Children’s story book version of the Maya Popol Vuh story

RESOURCE: The Story of the Creation of Humans out of Maize

In our Maya schools programme the children help us tell/act out a very simplified version of the story, from the Maya sacred book Popol Vuh, of the creation of humans from corn (actually the gods’ third attempt!). By request, we share with you now our version of this, accompanied by beautiful illustrations that Mexicolore has specially commissioned from Luis Garay, illustrator of the superb children’s version of the Popol Vuh (retold by Victor Montejo, Groundwood Books, 1999). Many thanks, Luis!

‘Long long ago, there were two creator gods...’
‘Long long ago, there were two creator gods...’ (Click on image to enlarge)

Long, long ago, there were two creator gods, a God and a Goddess, who got together, in darkness, to talk about the creation of our present world.
The God suddenly asked ‘What materials can we use to create people?’

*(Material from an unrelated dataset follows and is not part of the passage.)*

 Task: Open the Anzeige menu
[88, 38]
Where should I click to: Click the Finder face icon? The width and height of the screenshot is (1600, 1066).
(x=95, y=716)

‘The jaguar, coyote, parrot and crow have already found the answer...’
‘The jaguar, coyote, parrot and crow have already found the answer...’ (Click on image to enlarge)

‘I know!’, answered the Goddess. ‘Our friends, the jaguar, coyote, parrot and crow, have already found the answer: we’ll use CORN!’ This beautiful land where lots of white and yellow corn grew, called Paxil – ‘a mountain split open’, also had lots of fruits and seeds like beans, cacao, wild plums, and honey. ‘Fine,’ said the God, ‘we must press on: there is little time left before the dawn comes...’

‘The humans’ flesh was made of white and yellow corn...’
‘The humans’ flesh was made of white and yellow corn...’ (Click on image to enlarge)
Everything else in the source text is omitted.